EDIT: Resized the images for you.
  • Grit dog wrote:
    And be more descriptive. What was wrong before…what “part” got fixed…’cause I don’t see any new parts around the carb or ignition.
    And what’s up with the booger green spray paint on the brake rotor dust shields?
    That’s “custom” too.


    I had to go back and look at that again! So many "Custom" things on that deal I can't imagine any shop would send that out the door after charging for 'fixing it'??

    Had to be done by a prior "DIY Guy" and you bought the rig that way?

    Good luck OP with it! Mitch
  • Even if everything is 100%, with a carb you are going to smell fuel at times. Ethanol blended fuels exacerbate the problem and you will have never ending problems with driveability, idle, etc, running that junk with a carb in a MH.
  • Unfortunately you are in over your head on this one. I would try to find somebody with a bit of knowledge to help you out and get it running correctly.

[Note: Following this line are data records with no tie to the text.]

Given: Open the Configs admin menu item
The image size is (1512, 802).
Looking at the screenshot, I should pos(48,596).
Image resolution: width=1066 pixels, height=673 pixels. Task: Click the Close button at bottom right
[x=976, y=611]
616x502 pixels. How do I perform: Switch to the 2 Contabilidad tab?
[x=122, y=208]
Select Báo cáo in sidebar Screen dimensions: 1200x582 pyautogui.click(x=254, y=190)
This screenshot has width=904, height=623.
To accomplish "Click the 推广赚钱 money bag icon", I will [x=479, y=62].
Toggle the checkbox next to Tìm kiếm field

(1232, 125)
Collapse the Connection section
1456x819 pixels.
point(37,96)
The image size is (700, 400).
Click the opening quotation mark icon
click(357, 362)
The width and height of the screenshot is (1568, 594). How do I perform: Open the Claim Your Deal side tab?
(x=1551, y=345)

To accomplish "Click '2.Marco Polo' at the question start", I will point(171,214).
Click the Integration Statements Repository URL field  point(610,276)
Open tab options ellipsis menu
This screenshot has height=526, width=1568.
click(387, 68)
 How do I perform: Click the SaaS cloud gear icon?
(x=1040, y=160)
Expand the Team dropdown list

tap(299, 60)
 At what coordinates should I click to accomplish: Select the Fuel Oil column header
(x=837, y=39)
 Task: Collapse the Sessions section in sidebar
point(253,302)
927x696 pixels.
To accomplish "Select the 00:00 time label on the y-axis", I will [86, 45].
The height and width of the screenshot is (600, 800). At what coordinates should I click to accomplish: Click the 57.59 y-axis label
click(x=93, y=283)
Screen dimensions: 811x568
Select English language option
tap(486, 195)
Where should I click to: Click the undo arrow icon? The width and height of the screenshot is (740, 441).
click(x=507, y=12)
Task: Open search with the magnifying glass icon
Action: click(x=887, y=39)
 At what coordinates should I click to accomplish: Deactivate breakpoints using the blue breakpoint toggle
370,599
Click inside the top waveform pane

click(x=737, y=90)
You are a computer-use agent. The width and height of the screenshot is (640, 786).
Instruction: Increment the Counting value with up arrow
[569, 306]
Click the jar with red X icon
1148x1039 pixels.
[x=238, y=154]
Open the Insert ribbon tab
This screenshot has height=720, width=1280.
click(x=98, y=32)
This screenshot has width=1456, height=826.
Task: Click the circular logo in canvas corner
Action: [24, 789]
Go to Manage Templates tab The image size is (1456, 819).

    As Grit dog said the pancake thing is your air cleaner. It should be held down by a center wing nut which I see in your first picture. If that nut is tight the cover should not be lifting.

    The foil tube you can pretty much ignore. It is only there for emissions when the engine is first started to make it run a little better. After the engine is warm the foil tube does nothing. Plus the top end of the tube that it is supposed to hook to looks like it isn't set up correctly.

    If you're interested though, the foil tube is a heat stove tube to bring warm air up to the air cleaner when the engine is cold. The bottom of the foil tube should connect to the heat shield off the exhaust manifold. So basically the bottom of the foil tube should slide over a round piece of thin steel to bring heated air up to the top of the engine. The top end of that foil tube should go to the air cleaner housing.

    In your last picture there is a round can with a red wire laying on top of it. The top end of the foil tube goes to the bottom side of that round can. It goes underneath the can, not on the open side that we can see in the picture. That open side just stays open so the engine can get some air. But you are hooked up wrong. The foil tube is on one side of the engine and the air cleaner opening is on the other side of the engine. So either loosen the center wing nut and rotate the air cleaner until the part with the small round can is over the foil thingy. Or move the foil thingy to the other side of the engine.
  • It's missing the carburetor stud that secures the air cleaner. A universal part can be purchased at any auto parts store or you can just get some 1/4" all-thread from a hardware store and cut it to length. Top it with a 1/4" wing nut.
    This will work unless the threads inside the carb are stripped.
  • Agree with Tyler and sadie. Get it to a repair shop (or GM dealer) before you do irreparable damage.
  • And be more descriptive. What was wrong before…what “part” got fixed…’cause I don’t see any new parts around the carb or ignition.
    And what’s up with the booger green spray paint on the brake rotor dust shields?
    That’s “custom” too.
  • Oh and smelling like gas and leaking gas could be 2 different things. Either way yes figure that out before some wrecker is picking up the charred remains off the side of the road on your dime.
  • Looks like some “custom” work there….
    The pancake thingy is just the air cleaner lid. It’s held down by, well you know.
    The “foil” is also custom, lol.
    The popping is backfiring. Tape ain’t gonna help that….
    Backfiring can be caused by several different things. But focus on what changed since before , assuming it wasn’t backfiring then.
    Potential causes:
    Poor vacuum or cracked broken disconnected vacuum lines (any of them).
    Carb out of adjustment/accelerator pump worn out.
    Mis adjusted timing.
    Worn distributor components.
    Firing order or spark plug wires out of order.
    PS you’d maybe have better luck asking about a Chevy small block on a site that’s more engine related than this one. Your issues have nothing to do with the fact that it’s a RV.
    Good luck.
  • Take it to another shop before you start a fire or hurt yourself. You are in over your head.
  • #1 you should have never touched it. I,d have taken it back the same day. now that you,ve moved things around ,its on you.